Editorial: Texas chose correctly in rejecting Confederate plates

The Texas Department of Motor Vehicles voted 8-0 last Thursday to reject personalized license plates featuring the Confederate flag.

The vote came after two hours of public testimony from supporters and opponents of the bill.

The argument in favor of the plates said the plate were honoring soldiers who fought for the Confederate cause.

Supporters maintain that the Civil War for the South was a matter of defending the Constitution, not a battle of ideologies.

Defending the Constitution may have been one reason Texas engaged in the Civil War, but it was by no means the only reason. To deny that the Confederacy was fighting to defend the institution of slavery is insulting to everyone involved.

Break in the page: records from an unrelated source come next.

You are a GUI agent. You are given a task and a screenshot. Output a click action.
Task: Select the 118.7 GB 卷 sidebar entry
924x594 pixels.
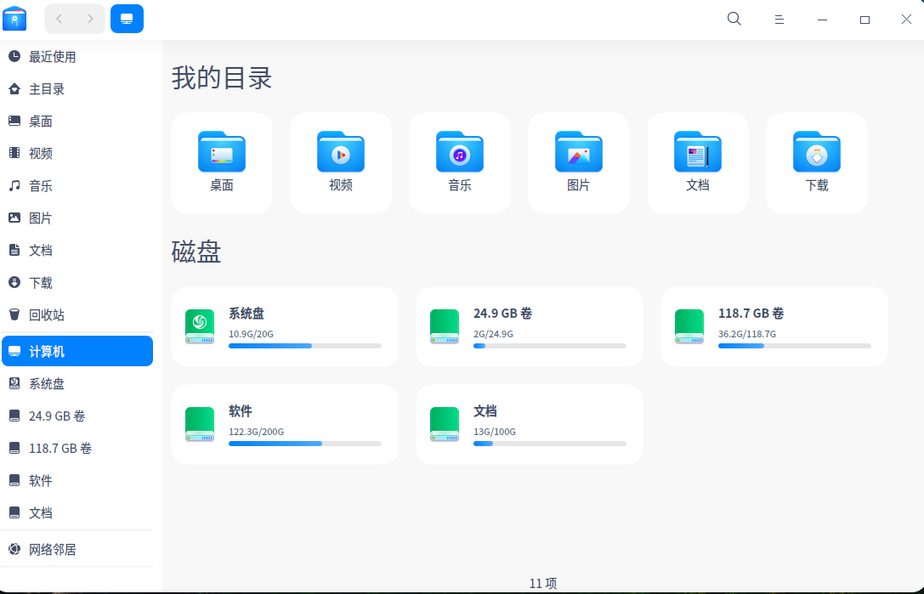coord(60,448)
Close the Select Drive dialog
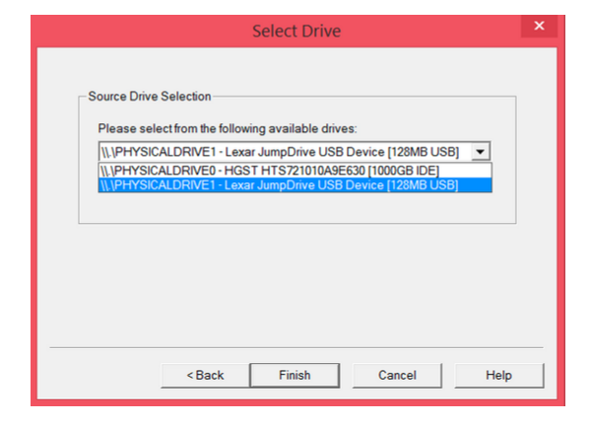The height and width of the screenshot is (425, 591). point(538,28)
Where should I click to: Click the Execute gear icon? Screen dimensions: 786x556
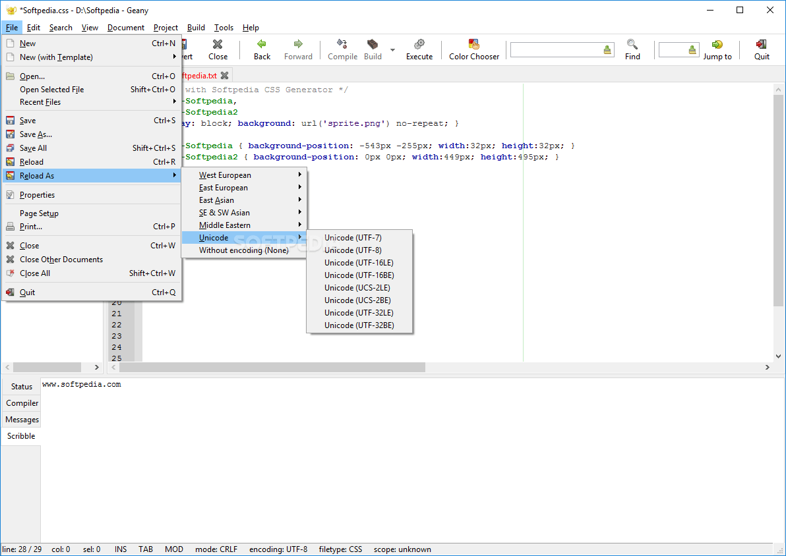coord(419,45)
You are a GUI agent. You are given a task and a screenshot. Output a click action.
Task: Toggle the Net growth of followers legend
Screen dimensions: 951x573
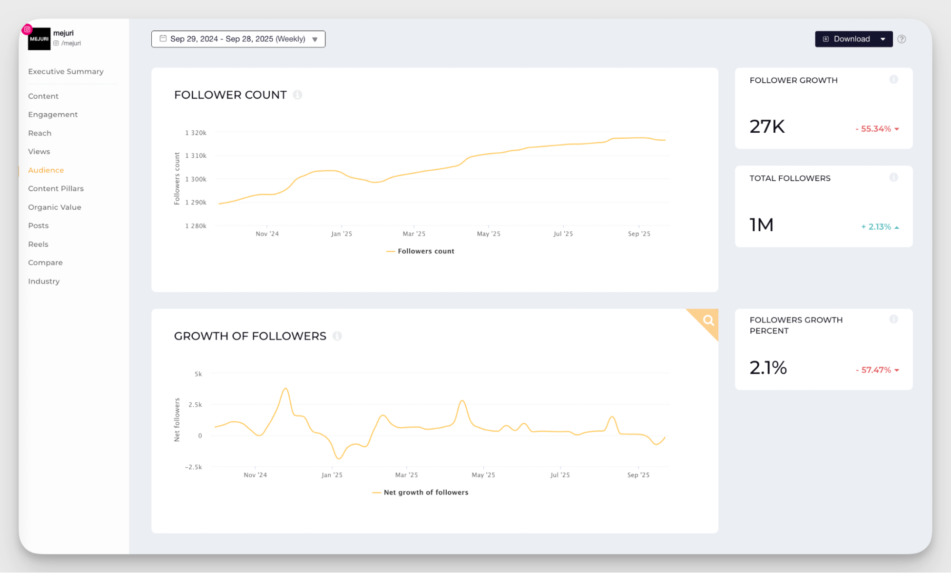click(425, 492)
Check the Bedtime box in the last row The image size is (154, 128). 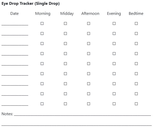(x=136, y=104)
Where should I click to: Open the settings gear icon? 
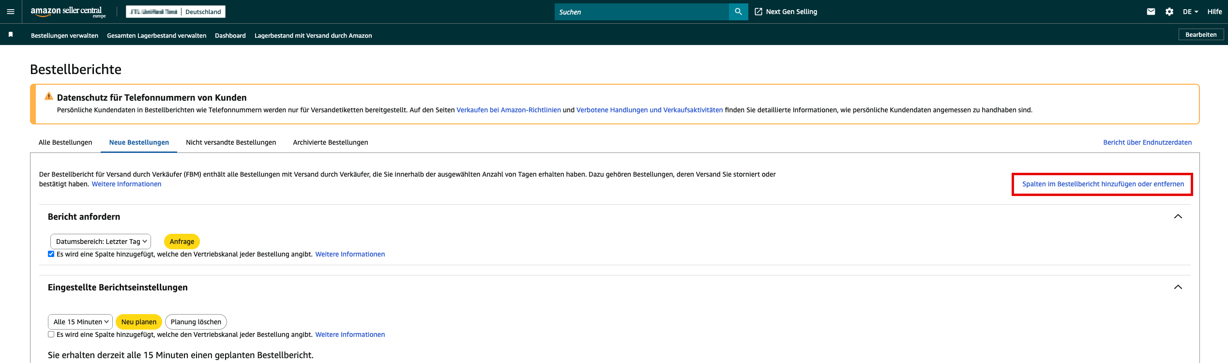tap(1169, 12)
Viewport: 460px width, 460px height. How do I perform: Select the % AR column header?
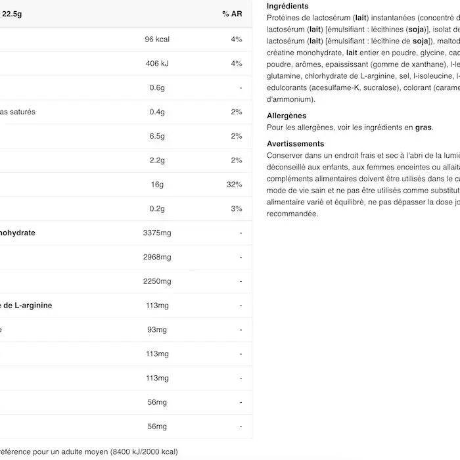(x=232, y=14)
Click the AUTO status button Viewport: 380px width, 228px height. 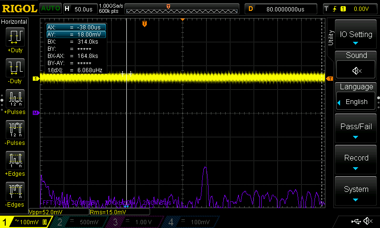(x=50, y=9)
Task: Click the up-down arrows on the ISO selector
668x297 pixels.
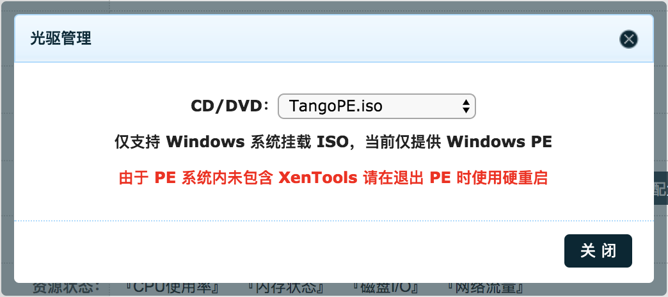Action: point(466,106)
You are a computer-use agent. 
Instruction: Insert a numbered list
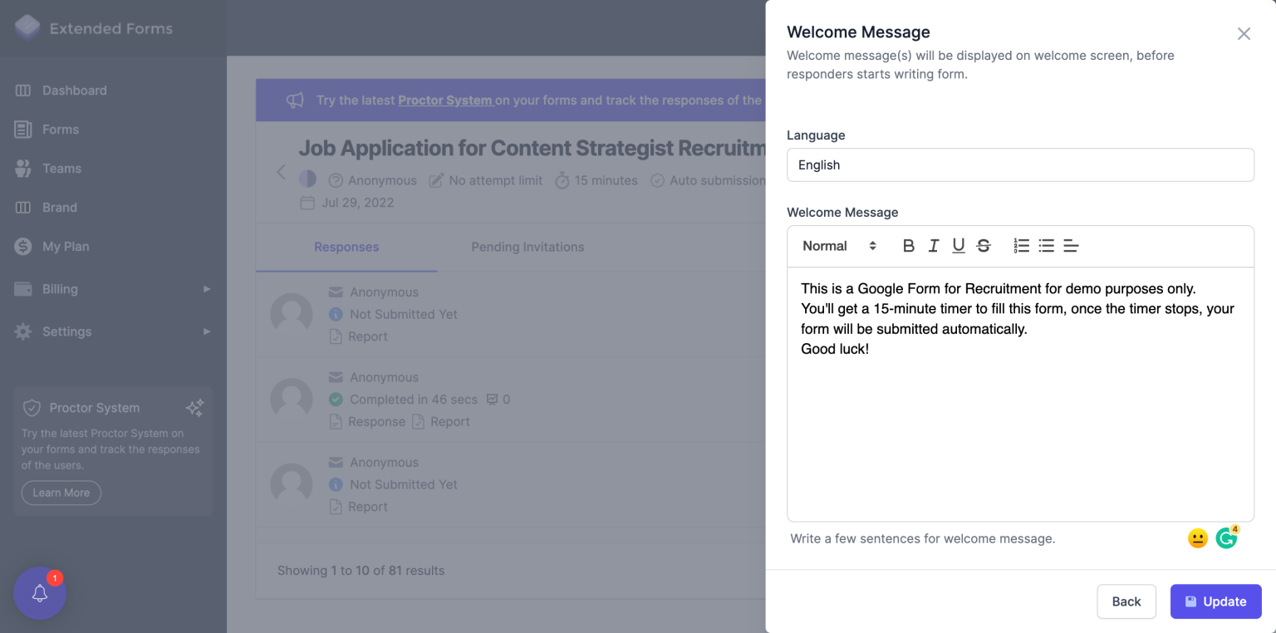coord(1020,245)
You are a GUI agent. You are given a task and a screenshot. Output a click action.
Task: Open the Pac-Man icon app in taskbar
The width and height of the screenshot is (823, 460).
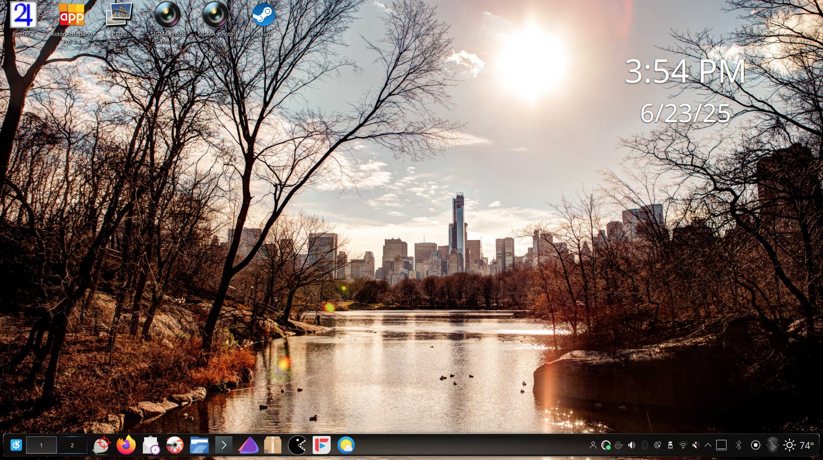[x=297, y=445]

Opponents of the plates argued the Confederate flag has become a symbol synonymous with racism and discrimination in the South.

We agree.

As a newspaper, we respect everyone’s right to free speech. That does not mean, however, a state needs to officially support a symbol that has become synonymous with a shameful part of our nation’s past.

The Ku Klux Klan also exercises in free speech, but few would argue for a license plate with the infamous hood emblazoned behind the numbers.

The men who fought under the Confederate flag had various reasons for doing so, and they should be recognized as veterans. But there are other ways to honor the men who served that do not involve such a racially charged symbol.

Museums, for example, can educate people on the history of the Confederacy through storytelling as opposed to just displaying a symbol.

The Austin American-Statesman reported that the commander of the Confederate Veterans Group in Texas said the group will most likely take the case to court, a strategy that has resulted in similar license plates being issued in three other states.

Currently such plates exist in nine of the 13 states that were members of the Confederacy.

Having shared in the nightmare of slavery does not mean Southern states should follow one another’s lead.

We are proud to say we belong to a state willing to vote against such a symbol.

If the Confederate Veterans Group continues to fight, we hope opponents will continue to show up and remind the South that we are better than our past.